#### GIVEN EXERCISE A:
Print the part of the forum thread on the photographer's dilemma between "I love seeing" and "(Oct 26, 2012)", inclusive.
#### GIVEN EXERCISE B:
In the forum thread on the photographer's dilemma, shorten the paragraph beginning "I have to say I'm a bit old school" while keeping its main points.

# The modern photographer's dilemma....



## Brad Snyder (Oct 31, 2011)

......


----------



## RikkFlohr (Oct 31, 2011)

I empathize


----------



## Replytoken (Oct 31, 2011)

:surprised: As if I am not already stressed enough with the lack of time in my life to get things done?  You had to bring this up! 

--Ken


----------



## Azyiu (Jul 31, 2012)

Ha! Thanks for sharing.


----------



## LifeCliques (Oct 14, 2012)

that is SOOOOO on the dot!!! Exactly!


----------



## Tony Jay (Oct 14, 2012)

Luckily I am a child of the digital era (photographically at least). Phew!


----------



## Colin S (Oct 15, 2012)

I have to say I'm a bit old school, I don't feel I really have a photo until I can hold it in my hands.  I love the freedom of digital, but feel the process isn't finished until I have printed it out.

Colin


----------



## Randy McKown (Oct 16, 2012)

I love seeing an actual print but then I hand it over to the client and never see it again LOL .. I never print my own stuff except for pics of the family for the walls.


----------



## Gary Gray (Oct 26, 2012)

Ansel Adams once said...   The negative is like the musical score, the print is the orchestra performance.  Without a print of your image it doesn't mean anything.

I make a print of every shot I put in my sales catalog.  That way, I know what the image actually looks like.  In my eyes, you aren't a photographer unless you're making prints of your images.


----------

#### DATASET RECORDS:
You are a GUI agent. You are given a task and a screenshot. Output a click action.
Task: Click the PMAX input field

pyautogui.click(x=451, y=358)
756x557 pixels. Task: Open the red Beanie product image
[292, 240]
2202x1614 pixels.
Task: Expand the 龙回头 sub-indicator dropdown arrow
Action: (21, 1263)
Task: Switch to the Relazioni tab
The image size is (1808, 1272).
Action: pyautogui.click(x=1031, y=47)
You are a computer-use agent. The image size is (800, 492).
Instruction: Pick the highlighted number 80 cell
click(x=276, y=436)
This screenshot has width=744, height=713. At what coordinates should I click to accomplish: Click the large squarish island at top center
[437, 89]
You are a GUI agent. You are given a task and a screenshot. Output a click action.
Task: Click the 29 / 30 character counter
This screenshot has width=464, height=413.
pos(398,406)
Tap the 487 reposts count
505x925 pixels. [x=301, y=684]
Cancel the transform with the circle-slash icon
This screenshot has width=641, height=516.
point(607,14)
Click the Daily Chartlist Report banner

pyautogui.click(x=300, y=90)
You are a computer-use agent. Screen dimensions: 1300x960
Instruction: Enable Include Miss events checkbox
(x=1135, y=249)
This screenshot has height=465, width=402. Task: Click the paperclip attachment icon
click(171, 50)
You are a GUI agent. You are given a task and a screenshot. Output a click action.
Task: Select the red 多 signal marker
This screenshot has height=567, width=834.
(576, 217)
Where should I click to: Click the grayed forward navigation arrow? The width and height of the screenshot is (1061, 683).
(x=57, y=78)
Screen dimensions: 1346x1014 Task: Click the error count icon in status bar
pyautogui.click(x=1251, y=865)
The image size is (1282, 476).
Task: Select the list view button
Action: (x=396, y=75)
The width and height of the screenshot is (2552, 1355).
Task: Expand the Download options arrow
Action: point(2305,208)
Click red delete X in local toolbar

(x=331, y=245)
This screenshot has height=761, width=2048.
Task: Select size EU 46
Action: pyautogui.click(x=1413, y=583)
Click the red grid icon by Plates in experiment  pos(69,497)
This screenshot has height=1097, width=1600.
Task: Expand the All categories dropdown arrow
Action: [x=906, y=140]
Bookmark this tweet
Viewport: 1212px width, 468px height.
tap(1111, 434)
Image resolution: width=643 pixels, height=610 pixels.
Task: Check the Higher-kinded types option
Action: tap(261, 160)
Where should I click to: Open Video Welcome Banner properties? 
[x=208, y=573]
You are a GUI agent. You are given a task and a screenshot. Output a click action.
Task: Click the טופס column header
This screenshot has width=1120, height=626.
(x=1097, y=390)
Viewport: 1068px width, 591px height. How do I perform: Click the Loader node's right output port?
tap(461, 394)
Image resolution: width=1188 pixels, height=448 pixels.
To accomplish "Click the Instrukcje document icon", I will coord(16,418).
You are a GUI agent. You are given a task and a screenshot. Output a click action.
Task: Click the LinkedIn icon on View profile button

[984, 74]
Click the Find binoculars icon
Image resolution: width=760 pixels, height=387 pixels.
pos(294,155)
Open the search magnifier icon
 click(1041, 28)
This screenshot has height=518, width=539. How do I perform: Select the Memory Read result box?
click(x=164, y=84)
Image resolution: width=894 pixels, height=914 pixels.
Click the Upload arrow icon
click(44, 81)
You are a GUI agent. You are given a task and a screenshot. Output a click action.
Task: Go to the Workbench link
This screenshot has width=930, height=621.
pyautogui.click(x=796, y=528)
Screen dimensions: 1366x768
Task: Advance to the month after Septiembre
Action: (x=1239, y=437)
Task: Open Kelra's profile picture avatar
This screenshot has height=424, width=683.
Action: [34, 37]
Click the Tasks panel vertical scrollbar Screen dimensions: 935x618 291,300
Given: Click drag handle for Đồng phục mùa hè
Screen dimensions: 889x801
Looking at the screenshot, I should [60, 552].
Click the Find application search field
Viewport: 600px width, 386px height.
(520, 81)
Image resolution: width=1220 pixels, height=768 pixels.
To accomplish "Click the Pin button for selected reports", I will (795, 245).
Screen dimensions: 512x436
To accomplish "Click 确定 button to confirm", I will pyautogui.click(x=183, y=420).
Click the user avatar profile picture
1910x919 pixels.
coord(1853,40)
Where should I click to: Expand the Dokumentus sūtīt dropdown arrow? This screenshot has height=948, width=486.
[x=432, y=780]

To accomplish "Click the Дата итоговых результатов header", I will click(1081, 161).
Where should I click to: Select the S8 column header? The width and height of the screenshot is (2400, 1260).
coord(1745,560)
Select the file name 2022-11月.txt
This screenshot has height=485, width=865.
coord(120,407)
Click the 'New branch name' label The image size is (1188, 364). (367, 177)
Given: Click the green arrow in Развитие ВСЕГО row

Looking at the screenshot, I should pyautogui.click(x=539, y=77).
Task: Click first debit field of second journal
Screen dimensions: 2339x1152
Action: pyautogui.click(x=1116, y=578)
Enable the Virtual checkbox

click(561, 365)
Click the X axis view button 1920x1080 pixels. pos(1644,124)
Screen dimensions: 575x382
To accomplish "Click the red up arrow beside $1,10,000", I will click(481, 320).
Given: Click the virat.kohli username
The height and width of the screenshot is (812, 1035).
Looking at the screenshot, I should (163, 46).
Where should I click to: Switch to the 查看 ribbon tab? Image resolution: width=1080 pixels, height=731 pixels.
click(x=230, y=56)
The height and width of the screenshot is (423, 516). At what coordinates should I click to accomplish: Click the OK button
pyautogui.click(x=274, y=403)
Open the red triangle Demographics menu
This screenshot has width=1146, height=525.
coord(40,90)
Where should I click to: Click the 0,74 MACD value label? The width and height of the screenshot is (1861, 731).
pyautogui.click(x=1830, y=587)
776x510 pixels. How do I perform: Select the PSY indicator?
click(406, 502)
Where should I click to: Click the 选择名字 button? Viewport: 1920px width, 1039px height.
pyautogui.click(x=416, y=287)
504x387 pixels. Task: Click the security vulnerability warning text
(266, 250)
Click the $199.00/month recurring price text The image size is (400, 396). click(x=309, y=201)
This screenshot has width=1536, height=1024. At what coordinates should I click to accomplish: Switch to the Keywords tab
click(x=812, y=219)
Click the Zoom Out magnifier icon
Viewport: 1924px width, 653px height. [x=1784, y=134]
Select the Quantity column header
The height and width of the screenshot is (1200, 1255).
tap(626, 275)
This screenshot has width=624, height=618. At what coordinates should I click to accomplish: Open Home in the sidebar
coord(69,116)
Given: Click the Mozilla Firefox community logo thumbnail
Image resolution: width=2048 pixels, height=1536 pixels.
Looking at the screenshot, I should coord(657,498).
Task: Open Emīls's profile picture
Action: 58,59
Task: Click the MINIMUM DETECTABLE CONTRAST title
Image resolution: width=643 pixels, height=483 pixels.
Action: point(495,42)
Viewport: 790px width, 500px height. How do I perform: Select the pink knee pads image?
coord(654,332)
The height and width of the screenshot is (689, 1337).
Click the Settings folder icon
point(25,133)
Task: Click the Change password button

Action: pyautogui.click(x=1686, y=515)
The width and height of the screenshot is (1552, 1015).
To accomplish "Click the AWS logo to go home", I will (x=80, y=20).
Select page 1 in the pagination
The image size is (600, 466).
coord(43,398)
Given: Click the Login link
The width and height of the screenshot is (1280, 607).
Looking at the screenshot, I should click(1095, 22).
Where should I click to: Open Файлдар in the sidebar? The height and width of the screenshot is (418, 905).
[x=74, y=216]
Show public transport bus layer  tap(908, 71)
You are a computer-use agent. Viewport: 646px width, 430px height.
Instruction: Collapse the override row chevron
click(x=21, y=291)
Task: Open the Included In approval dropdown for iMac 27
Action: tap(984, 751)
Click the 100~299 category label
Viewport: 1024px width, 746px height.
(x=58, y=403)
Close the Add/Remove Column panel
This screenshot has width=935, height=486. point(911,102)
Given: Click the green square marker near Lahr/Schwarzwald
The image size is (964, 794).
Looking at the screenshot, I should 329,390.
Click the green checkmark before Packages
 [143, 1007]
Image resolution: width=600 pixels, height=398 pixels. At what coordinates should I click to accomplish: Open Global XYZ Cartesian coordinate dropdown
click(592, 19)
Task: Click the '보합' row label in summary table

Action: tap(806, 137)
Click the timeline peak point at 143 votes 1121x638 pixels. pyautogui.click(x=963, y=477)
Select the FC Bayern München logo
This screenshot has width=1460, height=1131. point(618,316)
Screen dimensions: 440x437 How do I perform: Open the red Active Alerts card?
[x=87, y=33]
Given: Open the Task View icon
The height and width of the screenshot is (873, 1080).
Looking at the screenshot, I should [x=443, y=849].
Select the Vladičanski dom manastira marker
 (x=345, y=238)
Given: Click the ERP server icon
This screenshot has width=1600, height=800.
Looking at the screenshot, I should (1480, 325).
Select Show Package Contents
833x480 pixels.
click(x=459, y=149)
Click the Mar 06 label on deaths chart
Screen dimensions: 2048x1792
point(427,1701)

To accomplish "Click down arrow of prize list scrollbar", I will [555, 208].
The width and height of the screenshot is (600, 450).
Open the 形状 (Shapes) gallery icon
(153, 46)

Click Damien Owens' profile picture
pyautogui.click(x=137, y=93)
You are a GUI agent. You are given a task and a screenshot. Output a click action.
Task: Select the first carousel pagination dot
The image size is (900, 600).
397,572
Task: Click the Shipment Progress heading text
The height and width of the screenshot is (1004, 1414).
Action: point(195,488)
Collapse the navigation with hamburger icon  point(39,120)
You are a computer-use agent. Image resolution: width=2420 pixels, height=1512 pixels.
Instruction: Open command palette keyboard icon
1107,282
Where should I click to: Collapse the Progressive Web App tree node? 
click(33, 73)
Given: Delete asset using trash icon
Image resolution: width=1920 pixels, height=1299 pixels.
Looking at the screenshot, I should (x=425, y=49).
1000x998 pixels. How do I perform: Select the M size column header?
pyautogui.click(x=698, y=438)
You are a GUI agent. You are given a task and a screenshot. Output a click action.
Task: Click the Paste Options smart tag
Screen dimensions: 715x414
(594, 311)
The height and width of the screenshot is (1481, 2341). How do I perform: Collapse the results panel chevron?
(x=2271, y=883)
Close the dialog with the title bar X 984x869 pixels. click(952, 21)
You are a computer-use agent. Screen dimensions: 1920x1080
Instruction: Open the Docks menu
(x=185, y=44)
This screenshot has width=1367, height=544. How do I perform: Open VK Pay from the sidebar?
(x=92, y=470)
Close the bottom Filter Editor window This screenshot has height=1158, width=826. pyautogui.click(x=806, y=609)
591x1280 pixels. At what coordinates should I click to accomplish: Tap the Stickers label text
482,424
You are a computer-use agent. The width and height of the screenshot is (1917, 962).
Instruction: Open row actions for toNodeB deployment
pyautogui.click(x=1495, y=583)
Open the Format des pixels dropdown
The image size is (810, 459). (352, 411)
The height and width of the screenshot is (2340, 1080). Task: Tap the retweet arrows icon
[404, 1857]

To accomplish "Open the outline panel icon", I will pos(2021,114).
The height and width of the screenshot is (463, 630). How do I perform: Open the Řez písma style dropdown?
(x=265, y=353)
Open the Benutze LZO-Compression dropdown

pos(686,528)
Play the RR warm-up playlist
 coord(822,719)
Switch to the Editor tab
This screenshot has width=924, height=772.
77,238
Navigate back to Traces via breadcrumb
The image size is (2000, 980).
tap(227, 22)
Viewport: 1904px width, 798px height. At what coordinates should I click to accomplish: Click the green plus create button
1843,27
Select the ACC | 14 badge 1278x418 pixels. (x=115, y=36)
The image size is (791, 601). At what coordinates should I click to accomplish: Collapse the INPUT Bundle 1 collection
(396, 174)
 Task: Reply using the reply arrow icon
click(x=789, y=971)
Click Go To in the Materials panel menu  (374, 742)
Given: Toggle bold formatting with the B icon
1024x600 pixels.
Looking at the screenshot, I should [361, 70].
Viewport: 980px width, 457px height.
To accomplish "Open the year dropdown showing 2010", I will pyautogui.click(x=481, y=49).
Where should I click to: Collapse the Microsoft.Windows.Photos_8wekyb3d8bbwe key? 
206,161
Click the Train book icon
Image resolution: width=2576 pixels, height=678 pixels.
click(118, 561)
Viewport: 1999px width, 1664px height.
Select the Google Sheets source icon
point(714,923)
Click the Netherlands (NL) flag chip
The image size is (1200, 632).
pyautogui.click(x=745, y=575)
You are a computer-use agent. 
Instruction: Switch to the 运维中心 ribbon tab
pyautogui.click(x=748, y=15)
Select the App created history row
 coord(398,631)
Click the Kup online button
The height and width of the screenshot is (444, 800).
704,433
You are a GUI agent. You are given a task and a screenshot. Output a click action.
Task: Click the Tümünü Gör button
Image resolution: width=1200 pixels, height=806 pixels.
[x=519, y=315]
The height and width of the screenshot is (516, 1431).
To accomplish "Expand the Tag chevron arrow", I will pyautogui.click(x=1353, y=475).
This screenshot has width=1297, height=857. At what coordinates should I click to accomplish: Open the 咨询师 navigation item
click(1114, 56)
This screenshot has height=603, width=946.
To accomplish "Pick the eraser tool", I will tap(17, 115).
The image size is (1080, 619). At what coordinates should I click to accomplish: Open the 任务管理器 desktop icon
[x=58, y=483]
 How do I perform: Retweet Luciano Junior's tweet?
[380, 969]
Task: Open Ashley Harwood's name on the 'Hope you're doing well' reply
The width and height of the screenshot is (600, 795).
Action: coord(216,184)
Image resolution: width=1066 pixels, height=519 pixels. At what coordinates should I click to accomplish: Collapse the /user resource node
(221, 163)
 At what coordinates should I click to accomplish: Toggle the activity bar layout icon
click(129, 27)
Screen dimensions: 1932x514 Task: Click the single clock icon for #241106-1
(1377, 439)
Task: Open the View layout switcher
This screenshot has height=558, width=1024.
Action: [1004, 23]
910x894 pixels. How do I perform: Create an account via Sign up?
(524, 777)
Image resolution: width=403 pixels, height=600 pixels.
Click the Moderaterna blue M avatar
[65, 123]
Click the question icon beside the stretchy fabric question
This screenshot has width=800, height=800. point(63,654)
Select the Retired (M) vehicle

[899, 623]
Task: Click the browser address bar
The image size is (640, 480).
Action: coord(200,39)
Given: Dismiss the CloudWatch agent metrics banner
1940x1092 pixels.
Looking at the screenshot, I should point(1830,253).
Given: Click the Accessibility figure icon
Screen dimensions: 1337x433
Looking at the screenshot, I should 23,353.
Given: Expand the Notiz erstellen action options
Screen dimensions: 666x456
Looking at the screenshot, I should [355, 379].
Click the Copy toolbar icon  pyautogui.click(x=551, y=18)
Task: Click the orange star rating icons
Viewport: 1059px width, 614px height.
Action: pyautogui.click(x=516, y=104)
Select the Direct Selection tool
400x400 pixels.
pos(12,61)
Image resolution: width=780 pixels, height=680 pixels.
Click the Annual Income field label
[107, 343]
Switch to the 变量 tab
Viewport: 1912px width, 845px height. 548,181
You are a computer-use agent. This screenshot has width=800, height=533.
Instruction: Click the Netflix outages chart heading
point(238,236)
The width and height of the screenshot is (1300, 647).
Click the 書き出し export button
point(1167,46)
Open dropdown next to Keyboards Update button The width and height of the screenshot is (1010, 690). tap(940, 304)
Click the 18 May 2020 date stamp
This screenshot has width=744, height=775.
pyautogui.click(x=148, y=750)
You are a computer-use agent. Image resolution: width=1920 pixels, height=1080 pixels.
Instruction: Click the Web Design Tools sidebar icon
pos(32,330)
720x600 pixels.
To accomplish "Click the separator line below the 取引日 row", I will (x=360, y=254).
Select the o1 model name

#### FINISHED ANSWER A:
I love seeing an actual print but then I hand it over to the client and never see it again LOL .. I never print my own stuff except for pics of the family for the walls.


----------



## Gary Gray (Oct 26, 2012)

#### FINISHED ANSWER B:
Being old school, the writer only feels they have a photo once it can be held in hand. Digital offers freedom, but the process isn't finished until the image is printed.